Zudem sieht Oettinger geistig und schwerst behinderte Schüler besser in dafür ausgestatteten Schulen aufgehoben. «Kinder in Gymnasium sprechen nicht nur über Fußball. Sie kommen sich auch über das Intellektuelle näher. Ein geistig behindertes Kind droht da ganz schnell ausgegrenzt zu werden.» Oettinger ist überzeugt: «Es wird immer getrennte Einrichtungen geben müssen.» dpa

(2.3.2013)

4 Kommentare

  1. An meiner Nachbarschule, einem Gymnasium, gibt es seit drei Jahren ein paar Lernbehinderte. Das ist für mich völlig widersinnig. Ganz abgesehen davon, dass diese nie zur Studierfähigkeit gelangen werden, ist das den Kindern gegenüber irgendwie diskriminierend, die ein paar IQ-Punkte mehr haben, aber keine attestierte Behinderung. Die haben keine „Chance“, aufgenommen zu werden!

    Auch komisch: die gymnasiale Oberstufe beginnt durch das G8 in Klasse 10. Die Inklusion ist für diese nicht vorgesehen. In NRW gibt es aber 10 Jahre Schulpflicht. Was sollen die Gymnasien in dem einen Jahr mit den „Inkludierten“ machen? Ein anderes Gymnasium, das bei der Bezirksregierung diesbezüglich angefragt hat, bekam die Antwort, sie mögen sich doch etwas einfallen lassen…

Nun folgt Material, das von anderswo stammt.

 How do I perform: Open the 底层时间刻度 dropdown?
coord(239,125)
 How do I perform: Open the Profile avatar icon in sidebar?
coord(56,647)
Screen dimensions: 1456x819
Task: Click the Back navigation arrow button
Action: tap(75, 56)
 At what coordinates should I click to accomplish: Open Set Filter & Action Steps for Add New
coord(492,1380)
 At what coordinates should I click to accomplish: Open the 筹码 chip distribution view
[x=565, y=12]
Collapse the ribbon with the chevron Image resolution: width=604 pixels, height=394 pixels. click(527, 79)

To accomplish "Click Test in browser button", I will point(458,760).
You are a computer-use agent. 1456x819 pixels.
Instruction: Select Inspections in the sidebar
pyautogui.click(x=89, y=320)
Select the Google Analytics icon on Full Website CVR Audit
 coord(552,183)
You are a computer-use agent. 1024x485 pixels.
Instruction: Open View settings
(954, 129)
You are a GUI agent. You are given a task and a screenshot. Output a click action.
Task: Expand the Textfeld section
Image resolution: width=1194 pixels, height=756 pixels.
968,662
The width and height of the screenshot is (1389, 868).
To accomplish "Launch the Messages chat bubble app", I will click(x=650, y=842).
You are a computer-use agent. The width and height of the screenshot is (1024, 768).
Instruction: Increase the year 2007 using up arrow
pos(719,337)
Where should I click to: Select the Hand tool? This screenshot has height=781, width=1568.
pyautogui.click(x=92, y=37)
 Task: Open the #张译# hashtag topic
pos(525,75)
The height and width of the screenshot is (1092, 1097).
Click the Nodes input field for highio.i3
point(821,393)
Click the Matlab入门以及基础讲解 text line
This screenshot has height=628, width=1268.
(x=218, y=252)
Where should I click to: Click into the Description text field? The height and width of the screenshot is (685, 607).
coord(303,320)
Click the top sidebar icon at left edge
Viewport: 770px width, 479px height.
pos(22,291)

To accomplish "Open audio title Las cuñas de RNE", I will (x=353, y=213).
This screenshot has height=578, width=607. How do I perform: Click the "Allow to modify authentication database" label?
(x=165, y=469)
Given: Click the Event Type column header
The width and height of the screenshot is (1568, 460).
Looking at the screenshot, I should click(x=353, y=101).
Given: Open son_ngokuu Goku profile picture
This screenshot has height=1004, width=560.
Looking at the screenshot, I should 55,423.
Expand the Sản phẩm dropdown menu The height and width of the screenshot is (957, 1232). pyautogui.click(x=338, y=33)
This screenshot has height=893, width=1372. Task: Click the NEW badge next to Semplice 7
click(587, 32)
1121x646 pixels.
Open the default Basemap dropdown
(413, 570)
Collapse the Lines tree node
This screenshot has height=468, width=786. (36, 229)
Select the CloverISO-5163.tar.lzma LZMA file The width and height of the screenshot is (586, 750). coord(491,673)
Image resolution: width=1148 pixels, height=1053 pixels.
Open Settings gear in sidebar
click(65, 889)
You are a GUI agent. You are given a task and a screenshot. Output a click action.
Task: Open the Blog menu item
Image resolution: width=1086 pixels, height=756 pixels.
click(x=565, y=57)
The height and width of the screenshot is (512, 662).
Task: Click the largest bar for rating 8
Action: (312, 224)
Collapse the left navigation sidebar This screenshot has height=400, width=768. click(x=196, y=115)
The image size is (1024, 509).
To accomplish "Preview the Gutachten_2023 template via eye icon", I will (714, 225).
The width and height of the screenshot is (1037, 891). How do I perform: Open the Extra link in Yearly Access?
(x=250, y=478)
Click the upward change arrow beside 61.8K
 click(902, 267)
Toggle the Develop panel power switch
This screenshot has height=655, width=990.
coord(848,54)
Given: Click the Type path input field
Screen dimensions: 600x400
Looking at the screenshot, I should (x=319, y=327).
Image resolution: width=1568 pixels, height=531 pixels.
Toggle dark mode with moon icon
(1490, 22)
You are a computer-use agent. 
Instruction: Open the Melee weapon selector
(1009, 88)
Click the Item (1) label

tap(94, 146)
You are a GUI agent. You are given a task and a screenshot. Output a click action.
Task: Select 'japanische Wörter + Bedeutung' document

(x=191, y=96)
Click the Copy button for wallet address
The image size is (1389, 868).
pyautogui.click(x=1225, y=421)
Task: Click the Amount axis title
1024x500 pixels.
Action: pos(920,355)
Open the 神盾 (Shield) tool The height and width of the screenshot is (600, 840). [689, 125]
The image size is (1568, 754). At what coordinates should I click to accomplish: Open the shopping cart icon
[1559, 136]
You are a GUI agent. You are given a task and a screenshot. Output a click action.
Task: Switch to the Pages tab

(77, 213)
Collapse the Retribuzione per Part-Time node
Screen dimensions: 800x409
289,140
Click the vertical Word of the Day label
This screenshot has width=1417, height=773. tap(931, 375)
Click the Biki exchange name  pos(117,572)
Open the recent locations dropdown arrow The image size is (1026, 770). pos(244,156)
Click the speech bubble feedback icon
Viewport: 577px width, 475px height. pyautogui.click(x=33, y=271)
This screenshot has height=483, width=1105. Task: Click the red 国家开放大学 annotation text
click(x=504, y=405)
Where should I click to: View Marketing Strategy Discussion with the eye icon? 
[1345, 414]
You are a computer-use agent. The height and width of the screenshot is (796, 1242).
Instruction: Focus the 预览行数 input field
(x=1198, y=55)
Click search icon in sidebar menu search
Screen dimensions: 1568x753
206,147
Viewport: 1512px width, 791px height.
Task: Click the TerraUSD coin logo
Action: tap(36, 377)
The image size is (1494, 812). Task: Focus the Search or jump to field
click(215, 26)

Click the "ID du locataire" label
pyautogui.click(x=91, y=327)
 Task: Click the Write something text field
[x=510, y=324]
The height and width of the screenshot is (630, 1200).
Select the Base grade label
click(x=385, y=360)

    Fazit: alles völig unausgegoren!

  2. @bger
    Was Sie anmerken, hat Hand und Fuß und entspricht meiner Meinung. In der Politik und den Behörden geht es bei der Inklusion meiner Meinung nach gar nicht um Sinn oder Unsinn, erst recht nicht um das Wohl der Behinderten, sondern einzig und allein um eine höchst eigenwillige und fragwürdige Interpretation der Menschenrechte, die sich am weltweiten von der UNO, der Unesco und der OECD vorangetriebenen Gender Mainstreaming orientiert, über dessen Gefahren sich zu informieren lohnt.
    Das Gemeine an den Begriffen, mit dem das Gender Mainstreaming operiert, ist die Koppelung der Forderungen an Moral und Ethik. Dadurch stehen Inklusionsskeptiker (in der Regel Pragmatiker wie ErzieherInnen und LehrerInnen) völlig hilflos da. Sie müssen aus ethisch diktierten Gründen die Inklusion befürworten und dürfen ihren begründeten Unmut nur an „Äußerlichkeiten“ wie etwa mangelndem Personal festmachen. Das inklusive Lernen grundsätzlich in Frage zu stellen – wenn auch zum Wohl der behinderten Kinder – macht sie automatisch zu unmoralischen Gegnern der Armen, Schwachen und Ausgestoßenen.
    Mit dieser Art von moralischer Erpressung ist das Gender Mainstreaming überall unterwegs, auch in der Uno, in Inicef oder der OECD. Hinter ursprünglich positiven und unbelasteten Begriffen wie „Chancengleichheit, Gleichstellung, soziale Gerechtigkeit oder auch Antifaschismus steht inzwischen eine rigide Ideologie, deren Vertreter es auf geniale Weise geschafft haben, positive Begriffe für ihre Ziele zu nutzen. Das hört sich nach Verschwörungstheorie an, ist es aber eine?
    Auf jeden Fall stehen Erzieher und Lehrer im Regen. Politik und Behörden haben ja gesagt zur Inklusion. Damit haben sie ihre ethische Pflicht erfüllt und geben sie als Auftrag weiter an die gekniffenen Praktiker: Seht zu, wie ihr mit der Inklusion zurechtkommt. Wir haben unsere Aufgabe per Erlass erfüllt.

  3. Doppelte Klassenführung, Förderschullehrerin 5x pro Woche + ständige Lernbegleiterin – alles für EINE Schülerin mit Down-Syndrom an einem Gymnasium in Hannover. Ist das die Art der Inklusion, die wir uns leisten können?
    http://www.haz.de/Hannover/Aus-der-Stadt/Uebersicht/Gymnasium-trotz-Down-Syndrom

  4. Christian Möller

    Ich bezweifle, dass wir uns das leisten können.
    Das ist der Kostenaspekt. Ich frage mich aber auch, ob für behinderte Kinder ein solcher Aufwand nicht mehr Qual als Segen ist. Sie müssen doch merken, dass sie in einer Regelschule Exoten sind, die ganz anders als die Mitschüler behandelt werden und immer einen „Wachhund“, genannt Lernbegleiterin, neben sich haben.
    Nein, dieses tägliche Spüren kann nur deprimierend sein. Das ist ständig und hautnah erlebte Ausgrenzung, obwohl die anderen freundlich sind und es gut meinen.